Celebrate Black History Month with these virtual programs at CCPL
CHARLESTON, S.C. - Throughout the month of February the Charleston County Public Library celebrates Black History Month with programs for all ages. These programs prompt us to remember important people, events, achievements and contributions by African Americans to the arts, literature, sports and pop culture.
Whether you're into history, learning about the Gullah culture, tales from the high seas, or games and activities, there's something for everyone.
For the kids, we have 6 Black History Month-themed storytimes full of books, songs, and activities. You can join our librarians for storytime on Facebook on Feb. 1, 5, 10, 15, 23, and 26 and 10 a.m.
Each Friday during the month, the Charleston Time Machine will observe Black History Month with a series of new podcasts focusing on the stories of four forgotten Charlestonians. Ranging from the colonial era to the twentieth century, their stories provide valuable glimpses into the lives of men and women who struggled for recognition and justice within a society founded on institutional discrimination.
Also on Feb. 1, we're kicking off the month with a special musical performance from Karlus Trapp titled "The Roots of Black Music in America." The performance will be available to view on for 15 days.

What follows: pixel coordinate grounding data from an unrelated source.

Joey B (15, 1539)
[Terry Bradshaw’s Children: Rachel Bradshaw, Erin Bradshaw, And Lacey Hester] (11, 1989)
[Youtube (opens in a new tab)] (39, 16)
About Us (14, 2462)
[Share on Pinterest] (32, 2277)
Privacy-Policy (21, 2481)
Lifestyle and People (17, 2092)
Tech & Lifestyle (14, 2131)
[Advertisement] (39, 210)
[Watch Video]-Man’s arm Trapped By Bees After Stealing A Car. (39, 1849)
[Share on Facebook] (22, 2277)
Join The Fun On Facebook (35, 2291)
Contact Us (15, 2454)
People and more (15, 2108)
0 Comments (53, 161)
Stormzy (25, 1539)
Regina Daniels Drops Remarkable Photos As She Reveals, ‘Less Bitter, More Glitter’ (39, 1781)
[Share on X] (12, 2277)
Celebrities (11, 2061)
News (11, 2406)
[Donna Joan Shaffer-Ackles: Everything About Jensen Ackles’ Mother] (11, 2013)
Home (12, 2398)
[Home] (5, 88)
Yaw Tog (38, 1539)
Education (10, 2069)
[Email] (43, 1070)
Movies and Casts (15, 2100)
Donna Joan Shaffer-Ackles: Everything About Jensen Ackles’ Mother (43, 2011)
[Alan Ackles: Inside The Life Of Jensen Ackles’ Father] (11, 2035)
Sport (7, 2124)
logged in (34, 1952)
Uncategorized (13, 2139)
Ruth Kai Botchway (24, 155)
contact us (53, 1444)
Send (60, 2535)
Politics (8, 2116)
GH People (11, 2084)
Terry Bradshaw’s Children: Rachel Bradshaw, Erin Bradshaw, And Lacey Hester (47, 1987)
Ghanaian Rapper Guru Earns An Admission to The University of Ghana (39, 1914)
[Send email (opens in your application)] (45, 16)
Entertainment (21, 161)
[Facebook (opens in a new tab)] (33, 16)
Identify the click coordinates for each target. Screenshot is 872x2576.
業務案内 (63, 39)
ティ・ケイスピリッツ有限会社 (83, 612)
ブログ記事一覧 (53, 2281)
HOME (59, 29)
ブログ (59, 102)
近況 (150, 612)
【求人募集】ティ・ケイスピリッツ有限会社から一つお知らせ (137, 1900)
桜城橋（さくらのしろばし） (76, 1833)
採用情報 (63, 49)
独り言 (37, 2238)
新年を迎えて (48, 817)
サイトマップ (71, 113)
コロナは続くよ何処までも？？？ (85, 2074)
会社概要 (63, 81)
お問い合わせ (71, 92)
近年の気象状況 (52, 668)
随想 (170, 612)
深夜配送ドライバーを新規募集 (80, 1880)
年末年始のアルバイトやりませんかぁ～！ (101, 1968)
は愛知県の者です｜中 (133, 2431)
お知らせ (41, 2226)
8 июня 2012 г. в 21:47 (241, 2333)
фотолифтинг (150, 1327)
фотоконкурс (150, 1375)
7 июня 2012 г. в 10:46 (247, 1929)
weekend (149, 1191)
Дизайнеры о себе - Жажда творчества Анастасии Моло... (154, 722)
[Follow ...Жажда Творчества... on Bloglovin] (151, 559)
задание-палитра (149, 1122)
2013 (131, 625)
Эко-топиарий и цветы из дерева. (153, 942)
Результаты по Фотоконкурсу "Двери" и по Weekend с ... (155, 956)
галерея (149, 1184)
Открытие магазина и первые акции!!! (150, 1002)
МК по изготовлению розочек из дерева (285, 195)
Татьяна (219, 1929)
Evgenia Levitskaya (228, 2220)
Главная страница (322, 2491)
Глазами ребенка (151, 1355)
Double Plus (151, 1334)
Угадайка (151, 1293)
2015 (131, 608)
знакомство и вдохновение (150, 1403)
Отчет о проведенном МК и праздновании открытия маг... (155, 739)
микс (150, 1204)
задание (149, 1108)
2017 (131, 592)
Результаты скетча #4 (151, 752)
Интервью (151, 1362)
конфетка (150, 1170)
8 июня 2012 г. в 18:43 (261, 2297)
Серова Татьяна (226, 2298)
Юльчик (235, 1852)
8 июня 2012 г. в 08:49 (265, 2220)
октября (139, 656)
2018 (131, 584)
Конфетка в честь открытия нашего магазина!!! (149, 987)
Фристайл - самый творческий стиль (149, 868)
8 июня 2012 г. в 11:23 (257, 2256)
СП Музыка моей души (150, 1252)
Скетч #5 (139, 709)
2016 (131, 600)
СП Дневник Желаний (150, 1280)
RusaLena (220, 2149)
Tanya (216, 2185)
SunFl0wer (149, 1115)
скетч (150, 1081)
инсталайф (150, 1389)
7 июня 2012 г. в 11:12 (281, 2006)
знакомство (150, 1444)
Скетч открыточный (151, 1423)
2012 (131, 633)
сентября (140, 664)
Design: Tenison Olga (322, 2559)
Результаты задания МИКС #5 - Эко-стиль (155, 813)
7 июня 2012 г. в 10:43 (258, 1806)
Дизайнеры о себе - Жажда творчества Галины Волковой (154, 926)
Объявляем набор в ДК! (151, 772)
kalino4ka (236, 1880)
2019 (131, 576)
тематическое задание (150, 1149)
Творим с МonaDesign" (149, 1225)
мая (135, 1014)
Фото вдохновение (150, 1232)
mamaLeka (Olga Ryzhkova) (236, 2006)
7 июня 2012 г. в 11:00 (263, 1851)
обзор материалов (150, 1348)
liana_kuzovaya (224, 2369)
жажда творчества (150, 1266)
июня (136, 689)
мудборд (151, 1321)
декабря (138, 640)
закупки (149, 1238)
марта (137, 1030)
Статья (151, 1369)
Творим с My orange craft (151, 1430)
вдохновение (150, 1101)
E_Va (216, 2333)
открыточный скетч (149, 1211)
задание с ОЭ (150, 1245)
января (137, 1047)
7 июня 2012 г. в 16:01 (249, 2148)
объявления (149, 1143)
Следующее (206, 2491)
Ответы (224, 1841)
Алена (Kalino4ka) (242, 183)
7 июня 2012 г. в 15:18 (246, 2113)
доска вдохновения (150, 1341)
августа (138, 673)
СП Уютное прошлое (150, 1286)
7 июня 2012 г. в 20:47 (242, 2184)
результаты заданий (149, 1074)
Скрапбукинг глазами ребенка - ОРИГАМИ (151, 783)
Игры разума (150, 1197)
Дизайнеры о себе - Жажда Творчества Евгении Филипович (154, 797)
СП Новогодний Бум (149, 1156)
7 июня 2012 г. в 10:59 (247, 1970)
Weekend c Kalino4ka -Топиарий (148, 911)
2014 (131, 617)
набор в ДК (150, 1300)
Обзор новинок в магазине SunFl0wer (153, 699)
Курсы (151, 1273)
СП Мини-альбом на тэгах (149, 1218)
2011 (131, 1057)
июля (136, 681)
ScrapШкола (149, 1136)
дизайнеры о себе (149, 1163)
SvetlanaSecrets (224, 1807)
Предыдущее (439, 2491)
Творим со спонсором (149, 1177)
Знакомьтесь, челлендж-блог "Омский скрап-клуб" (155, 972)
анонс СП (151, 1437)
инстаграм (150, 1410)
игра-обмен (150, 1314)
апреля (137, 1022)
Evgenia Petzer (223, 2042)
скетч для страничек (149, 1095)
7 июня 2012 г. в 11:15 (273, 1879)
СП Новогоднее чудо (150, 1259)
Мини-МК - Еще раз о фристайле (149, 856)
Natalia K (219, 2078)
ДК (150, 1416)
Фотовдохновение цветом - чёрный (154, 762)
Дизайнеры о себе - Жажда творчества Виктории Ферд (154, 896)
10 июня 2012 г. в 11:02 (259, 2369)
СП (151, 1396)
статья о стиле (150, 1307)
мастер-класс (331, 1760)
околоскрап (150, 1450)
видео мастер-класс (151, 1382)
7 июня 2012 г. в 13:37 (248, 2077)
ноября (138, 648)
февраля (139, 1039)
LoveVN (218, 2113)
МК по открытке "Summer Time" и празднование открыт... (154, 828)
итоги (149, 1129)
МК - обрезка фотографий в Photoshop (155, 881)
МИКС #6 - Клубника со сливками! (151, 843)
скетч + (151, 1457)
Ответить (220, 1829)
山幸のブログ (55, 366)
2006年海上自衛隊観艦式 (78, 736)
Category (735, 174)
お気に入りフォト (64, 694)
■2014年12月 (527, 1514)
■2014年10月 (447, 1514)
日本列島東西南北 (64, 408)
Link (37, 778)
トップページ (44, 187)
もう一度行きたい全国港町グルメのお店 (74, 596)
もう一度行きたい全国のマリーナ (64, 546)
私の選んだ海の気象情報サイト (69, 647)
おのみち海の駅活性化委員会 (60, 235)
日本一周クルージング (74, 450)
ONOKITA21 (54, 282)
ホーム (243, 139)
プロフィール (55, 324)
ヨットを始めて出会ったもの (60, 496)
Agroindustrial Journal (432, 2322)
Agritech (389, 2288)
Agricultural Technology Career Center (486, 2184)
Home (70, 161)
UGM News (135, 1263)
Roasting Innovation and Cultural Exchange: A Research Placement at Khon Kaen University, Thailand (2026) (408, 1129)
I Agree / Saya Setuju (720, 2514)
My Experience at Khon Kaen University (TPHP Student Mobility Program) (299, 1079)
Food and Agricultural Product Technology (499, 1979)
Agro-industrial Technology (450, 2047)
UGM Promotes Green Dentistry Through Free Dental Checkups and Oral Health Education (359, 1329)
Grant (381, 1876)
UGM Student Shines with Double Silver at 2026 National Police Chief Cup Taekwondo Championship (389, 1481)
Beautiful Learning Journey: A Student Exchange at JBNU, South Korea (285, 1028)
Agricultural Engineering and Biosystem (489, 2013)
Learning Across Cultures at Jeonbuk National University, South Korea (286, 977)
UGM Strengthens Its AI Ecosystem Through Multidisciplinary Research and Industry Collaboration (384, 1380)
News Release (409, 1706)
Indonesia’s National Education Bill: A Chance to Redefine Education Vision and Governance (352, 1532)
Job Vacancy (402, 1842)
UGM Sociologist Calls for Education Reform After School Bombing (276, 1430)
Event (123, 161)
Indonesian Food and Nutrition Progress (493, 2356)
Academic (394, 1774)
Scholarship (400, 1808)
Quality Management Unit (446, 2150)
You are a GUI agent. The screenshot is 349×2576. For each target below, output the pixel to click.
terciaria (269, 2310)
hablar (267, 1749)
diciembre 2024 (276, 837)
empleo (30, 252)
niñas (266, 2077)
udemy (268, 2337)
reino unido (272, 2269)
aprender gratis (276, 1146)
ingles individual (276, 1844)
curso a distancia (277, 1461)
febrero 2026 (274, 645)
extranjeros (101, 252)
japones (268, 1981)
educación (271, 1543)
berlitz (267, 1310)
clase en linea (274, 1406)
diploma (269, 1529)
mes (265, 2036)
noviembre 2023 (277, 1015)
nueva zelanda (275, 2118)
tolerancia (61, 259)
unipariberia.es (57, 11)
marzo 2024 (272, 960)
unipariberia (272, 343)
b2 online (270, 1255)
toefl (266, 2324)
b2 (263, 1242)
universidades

On Feb. 4 at 6 p.m., the National Book Foundation is hosting an author talk titled "Black History Re-Examined" that will deconstruct and re-contextualize Black experiences in America with 2020 National Book Award–honored authors Tamara Payne (The Dead Are Arising: The Life of Malcolm X, Winner, Nonfiction) and Isabel Wilkerson (Caste: The Origins of Our Discontent, Longlist, Nonfiction). Register here: https://www.ccpl.org/events/nbf-presents-black-history-reexamined
On Feb. 6 at 6 p.m., watch a special documentary on preserving organic farming the Gullah way.
On Feb. 13 at 6 p.m., we'll discuss Philip Reid and the Statue of Freedom as well as other contributions made by enslaves peoples.
Our "Read for Change" Book Club will meet twice in February, 16 and 23 at 6 p.m., to discuss 3 of the 8 pillars found in "Caste: The Origins of Our Discontent, Longlist, Nonfiction." The Zoom-based discussion will be led by Julian from the Wando Mount Pleasant Library. Register here for the event: https://www.ccpl.org/events/read-change-using-literacy-fight-racism-0
Also on Feb. 16, the National Book Foundation will host a special author talk to discuss Secrets of the New South. Join National Book Award–honored authors Jericho Brown (The Tradition, 2019 Poetry Finalist), Tayari Jones (An American Marriage, 2018 Fiction Longlist), and Deesha Philyaw (The Secret Lives of Church Ladies, 2020 Fiction Finalist) for a conversation on Southern literature and how Black writers are redefining stereotypes of the South, one poem, story, and secret at a time. Register here: https://www.ccpl.org/events/nbf-presents-secrets-south
On Feb. 17, CCPL and Spoleto Festival USA are teaming up for a book discussion on Zoom reflecting on the themes found in Spoleto’s opera Omar. Sign up for the discussion here: https://www.ccpl.org/events/book-discussion-spoleto-festival-usa-0
On Feb. 21 at 3 p.m., listen to "Lizzie Demands a Seat!: Elizabeth Jennings Fights for Streetcar Rights," written by Beth Anderson and illustrated by E. B. Lewis.
On Feb. 24, join us on Ovee for a special screening of Indie Lens Pop-Up's "Mr. SOUL!," the story of a public television variety show that offered an unfiltered, uncompromising celebration of Black literature, poetry, music, and politics—voices that had few other options for national television exposure.
And we'll round out the month with "Growing Gold" with Bill Green on Feb. 27 at 6 p.m. "Growing Gold" is a short documentary that showcases Bill and Sara Green of the Gullah Grub Restaurant as they try their hand at growing Carolina Gold Rice on their farm.